Re: Plane 14 redux (was: Same language, two locales)

From: Kenneth Whistler (kenw@sybase.com)
Date: Tue Sep 05 2000 - 15:48:15 EDT


Doug Ewell countered (towards the end of a long thread on this topic).

As one of the coauthors of Plane 14, and the only one still
standing on the field at the moment, I guess I should weigh
in a bit now.

> > But, the problems with UTR#7 making a normative reference to a
> > particular system for language identification are (a) that systems
> > get revised (RFC 1766 will become obsolete before long),
>
> This is one reason I have suggested making reference to ISO standards
> in the past, rather than RFCs.
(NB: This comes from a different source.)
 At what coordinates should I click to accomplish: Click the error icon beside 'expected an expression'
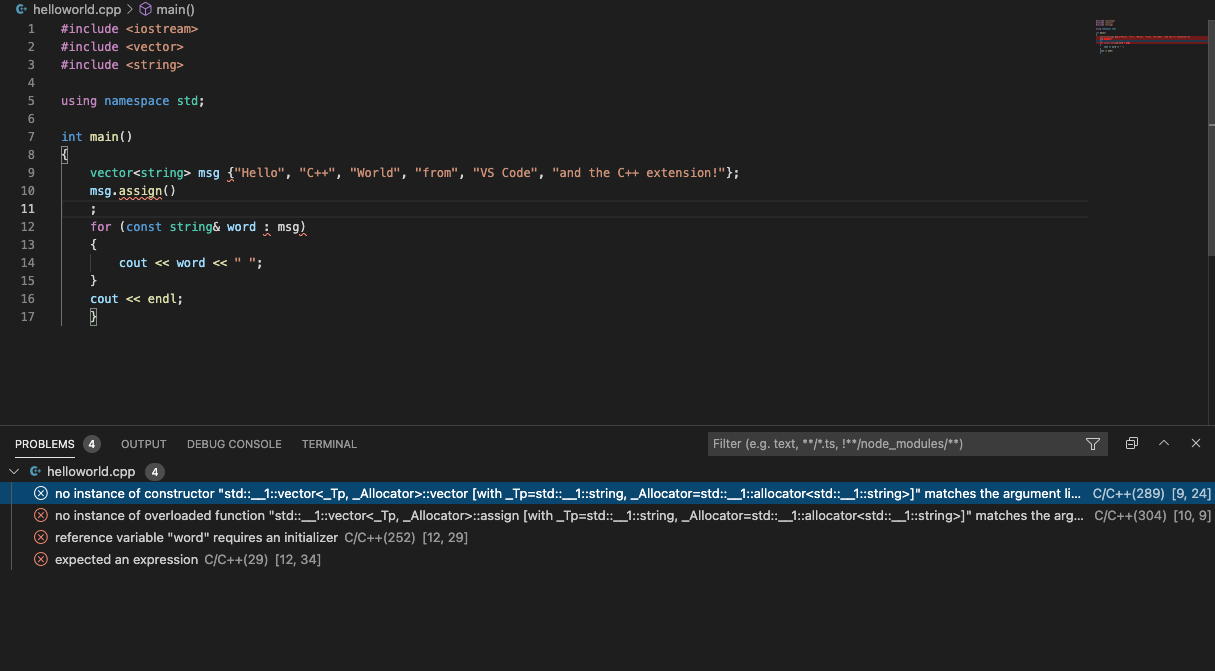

When ISO standards get revised, they
> retain the number and name of the earlier version, so documents that
> reference those standards are *automatically* updated to the new ISO
> revision. RFCs are not revised, but rather replaced, so documents that
> refer to an RFC are linked to that version forever, or at least until
> the referring document is updated.

I am *strongly* opposed to trying to redo the work being done now
for the revision of RFC 1766 in UTR #7 (or any other Unicode Technical
Report).

Just as the UTC expects other standards bodies to make
normative and/or informative references to our standard and technical
reports, I expect to be able to make references to standards
developed by other groups -- including RFC's. This is particularly
the case when the RFC constitutes a "value-add" over bare references
to the standards which it, in turn, makes normative references to.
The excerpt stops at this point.